» **What is expected**
Could you write out all the records once more, exactly?

» **Given entries**
--------------------------------------------------

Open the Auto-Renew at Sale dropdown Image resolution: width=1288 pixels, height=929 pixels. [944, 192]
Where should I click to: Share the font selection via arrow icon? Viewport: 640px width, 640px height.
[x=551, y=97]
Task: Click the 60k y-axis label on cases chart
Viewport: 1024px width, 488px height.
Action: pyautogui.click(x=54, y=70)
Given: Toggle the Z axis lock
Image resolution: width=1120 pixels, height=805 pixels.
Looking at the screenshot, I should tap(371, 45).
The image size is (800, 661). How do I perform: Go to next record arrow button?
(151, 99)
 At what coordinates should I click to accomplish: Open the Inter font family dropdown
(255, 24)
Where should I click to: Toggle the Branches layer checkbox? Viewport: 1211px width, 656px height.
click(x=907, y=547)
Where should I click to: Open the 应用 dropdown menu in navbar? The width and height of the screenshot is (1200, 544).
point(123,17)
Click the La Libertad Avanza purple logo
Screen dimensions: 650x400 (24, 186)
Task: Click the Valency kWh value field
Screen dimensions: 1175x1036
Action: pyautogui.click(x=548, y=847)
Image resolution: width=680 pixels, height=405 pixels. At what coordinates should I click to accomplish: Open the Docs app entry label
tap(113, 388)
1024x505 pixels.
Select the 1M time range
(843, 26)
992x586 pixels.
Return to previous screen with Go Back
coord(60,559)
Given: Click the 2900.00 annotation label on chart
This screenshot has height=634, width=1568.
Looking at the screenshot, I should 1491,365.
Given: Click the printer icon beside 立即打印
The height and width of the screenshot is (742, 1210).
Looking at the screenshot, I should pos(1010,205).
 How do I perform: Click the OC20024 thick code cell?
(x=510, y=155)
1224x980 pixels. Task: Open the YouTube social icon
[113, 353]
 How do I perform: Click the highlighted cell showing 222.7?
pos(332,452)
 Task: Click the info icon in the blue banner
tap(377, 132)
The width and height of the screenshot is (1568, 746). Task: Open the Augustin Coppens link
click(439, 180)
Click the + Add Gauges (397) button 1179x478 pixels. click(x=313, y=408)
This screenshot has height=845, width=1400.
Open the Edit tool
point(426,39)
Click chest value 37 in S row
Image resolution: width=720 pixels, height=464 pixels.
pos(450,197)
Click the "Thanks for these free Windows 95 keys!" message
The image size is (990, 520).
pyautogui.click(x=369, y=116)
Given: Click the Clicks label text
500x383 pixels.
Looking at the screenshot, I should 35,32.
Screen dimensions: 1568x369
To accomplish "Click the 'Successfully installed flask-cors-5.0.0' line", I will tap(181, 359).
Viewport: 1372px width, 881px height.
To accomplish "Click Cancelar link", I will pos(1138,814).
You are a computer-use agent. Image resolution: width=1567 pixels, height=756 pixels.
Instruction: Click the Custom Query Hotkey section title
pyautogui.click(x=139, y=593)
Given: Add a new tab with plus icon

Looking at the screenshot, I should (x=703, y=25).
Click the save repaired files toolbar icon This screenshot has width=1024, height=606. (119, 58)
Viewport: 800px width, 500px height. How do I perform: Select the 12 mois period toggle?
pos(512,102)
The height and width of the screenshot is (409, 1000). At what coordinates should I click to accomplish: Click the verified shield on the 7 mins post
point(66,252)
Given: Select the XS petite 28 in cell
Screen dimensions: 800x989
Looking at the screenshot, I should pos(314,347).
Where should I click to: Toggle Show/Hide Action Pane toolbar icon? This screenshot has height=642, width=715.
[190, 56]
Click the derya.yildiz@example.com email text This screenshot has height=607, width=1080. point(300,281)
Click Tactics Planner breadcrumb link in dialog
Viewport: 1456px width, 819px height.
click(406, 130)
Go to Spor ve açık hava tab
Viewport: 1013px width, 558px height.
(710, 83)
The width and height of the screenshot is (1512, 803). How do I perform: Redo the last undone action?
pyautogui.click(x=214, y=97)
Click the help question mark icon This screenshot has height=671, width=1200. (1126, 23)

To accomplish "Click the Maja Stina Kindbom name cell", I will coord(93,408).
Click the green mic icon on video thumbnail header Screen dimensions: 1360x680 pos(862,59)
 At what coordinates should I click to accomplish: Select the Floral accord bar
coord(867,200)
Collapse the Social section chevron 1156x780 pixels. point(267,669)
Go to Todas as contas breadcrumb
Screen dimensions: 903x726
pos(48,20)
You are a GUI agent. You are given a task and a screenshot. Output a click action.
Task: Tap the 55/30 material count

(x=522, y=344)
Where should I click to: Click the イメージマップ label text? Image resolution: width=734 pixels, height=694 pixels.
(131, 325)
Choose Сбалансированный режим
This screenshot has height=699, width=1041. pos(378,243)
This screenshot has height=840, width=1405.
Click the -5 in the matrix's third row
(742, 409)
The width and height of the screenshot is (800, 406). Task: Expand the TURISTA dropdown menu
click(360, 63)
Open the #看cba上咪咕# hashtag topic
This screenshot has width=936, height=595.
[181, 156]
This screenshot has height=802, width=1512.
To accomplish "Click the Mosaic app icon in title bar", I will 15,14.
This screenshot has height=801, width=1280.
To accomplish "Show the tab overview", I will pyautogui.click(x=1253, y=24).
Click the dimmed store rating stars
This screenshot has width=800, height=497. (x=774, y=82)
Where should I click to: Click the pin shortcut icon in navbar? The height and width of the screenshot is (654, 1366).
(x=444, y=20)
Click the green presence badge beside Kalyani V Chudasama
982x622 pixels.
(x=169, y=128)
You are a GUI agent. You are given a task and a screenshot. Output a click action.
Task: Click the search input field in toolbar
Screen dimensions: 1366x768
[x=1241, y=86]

--------------------------------------------------

» **Answer to the exercise**
Open the Auto-Renew at Sale dropdown Image resolution: width=1288 pixels, height=929 pixels. [944, 192]
Where should I click to: Share the font selection via arrow icon? Viewport: 640px width, 640px height.
[x=551, y=97]
Task: Click the 60k y-axis label on cases chart
Viewport: 1024px width, 488px height.
Action: pyautogui.click(x=54, y=70)
Given: Toggle the Z axis lock
Image resolution: width=1120 pixels, height=805 pixels.
Looking at the screenshot, I should tap(371, 45).
The image size is (800, 661). How do I perform: Go to next record arrow button?
(151, 99)
 At what coordinates should I click to accomplish: Open the Inter font family dropdown
(255, 24)
Where should I click to: Toggle the Branches layer checkbox? Viewport: 1211px width, 656px height.
click(x=907, y=547)
Where should I click to: Open the 应用 dropdown menu in navbar? The width and height of the screenshot is (1200, 544).
point(123,17)
Click the La Libertad Avanza purple logo
Screen dimensions: 650x400 (24, 186)
Task: Click the Valency kWh value field
Screen dimensions: 1175x1036
Action: pyautogui.click(x=548, y=847)
Image resolution: width=680 pixels, height=405 pixels. At what coordinates should I click to accomplish: Open the Docs app entry label
tap(113, 388)
1024x505 pixels.
Select the 1M time range
(843, 26)
992x586 pixels.
Return to previous screen with Go Back
coord(60,559)
Given: Click the 2900.00 annotation label on chart
This screenshot has height=634, width=1568.
Looking at the screenshot, I should 1491,365.
Given: Click the printer icon beside 立即打印
The height and width of the screenshot is (742, 1210).
Looking at the screenshot, I should pos(1010,205).
 How do I perform: Click the OC20024 thick code cell?
(x=510, y=155)
1224x980 pixels. Task: Open the YouTube social icon
[113, 353]
 How do I perform: Click the highlighted cell showing 222.7?
pos(332,452)
 Task: Click the info icon in the blue banner
tap(377, 132)
The width and height of the screenshot is (1568, 746). Task: Open the Augustin Coppens link
click(439, 180)
Click the + Add Gauges (397) button 1179x478 pixels. click(x=313, y=408)
This screenshot has height=845, width=1400.
Open the Edit tool
point(426,39)
Click chest value 37 in S row
Image resolution: width=720 pixels, height=464 pixels.
pos(450,197)
Click the "Thanks for these free Windows 95 keys!" message
The image size is (990, 520).
pyautogui.click(x=369, y=116)
Given: Click the Clicks label text
500x383 pixels.
Looking at the screenshot, I should 35,32.
Screen dimensions: 1568x369
To accomplish "Click the 'Successfully installed flask-cors-5.0.0' line", I will tap(181, 359).
Viewport: 1372px width, 881px height.
To accomplish "Click Cancelar link", I will pos(1138,814).
You are a computer-use agent. Image resolution: width=1567 pixels, height=756 pixels.
Instruction: Click the Custom Query Hotkey section title
pyautogui.click(x=139, y=593)
Given: Add a new tab with plus icon

Looking at the screenshot, I should (x=703, y=25).
Click the save repaired files toolbar icon This screenshot has width=1024, height=606. (119, 58)
Viewport: 800px width, 500px height. How do I perform: Select the 12 mois period toggle?
pos(512,102)
The height and width of the screenshot is (409, 1000). At what coordinates should I click to accomplish: Click the verified shield on the 7 mins post
point(66,252)
Given: Select the XS petite 28 in cell
Screen dimensions: 800x989
Looking at the screenshot, I should pos(314,347).
Where should I click to: Toggle Show/Hide Action Pane toolbar icon? This screenshot has height=642, width=715.
[190, 56]
Click the derya.yildiz@example.com email text This screenshot has height=607, width=1080. point(300,281)
Click Tactics Planner breadcrumb link in dialog
Viewport: 1456px width, 819px height.
click(406, 130)
Go to Spor ve açık hava tab
Viewport: 1013px width, 558px height.
(710, 83)
The width and height of the screenshot is (1512, 803). How do I perform: Redo the last undone action?
pyautogui.click(x=214, y=97)
Click the help question mark icon This screenshot has height=671, width=1200. (1126, 23)

To accomplish "Click the Maja Stina Kindbom name cell", I will coord(93,408).
Click the green mic icon on video thumbnail header Screen dimensions: 1360x680 pos(862,59)
 At what coordinates should I click to accomplish: Select the Floral accord bar
coord(867,200)
Collapse the Social section chevron 1156x780 pixels. point(267,669)
Go to Todas as contas breadcrumb
Screen dimensions: 903x726
pos(48,20)
You are a GUI agent. You are given a task and a screenshot. Output a click action.
Task: Tap the 55/30 material count

(x=522, y=344)
Where should I click to: Click the イメージマップ label text? Image resolution: width=734 pixels, height=694 pixels.
(131, 325)
Choose Сбалансированный режим
This screenshot has height=699, width=1041. pos(378,243)
This screenshot has height=840, width=1405.
Click the -5 in the matrix's third row
(742, 409)
The width and height of the screenshot is (800, 406). Task: Expand the TURISTA dropdown menu
click(360, 63)
Open the #看cba上咪咕# hashtag topic
This screenshot has width=936, height=595.
[181, 156]
This screenshot has height=802, width=1512.
To accomplish "Click the Mosaic app icon in title bar", I will 15,14.
This screenshot has height=801, width=1280.
To accomplish "Show the tab overview", I will pyautogui.click(x=1253, y=24).
Click the dimmed store rating stars
This screenshot has width=800, height=497. (x=774, y=82)
Where should I click to: Click the pin shortcut icon in navbar? The height and width of the screenshot is (654, 1366).
(x=444, y=20)
Click the green presence badge beside Kalyani V Chudasama
982x622 pixels.
(x=169, y=128)
You are a GUI agent. You are given a task and a screenshot. Output a click action.
Task: Click the search input field in toolbar
Screen dimensions: 1366x768
[x=1241, y=86]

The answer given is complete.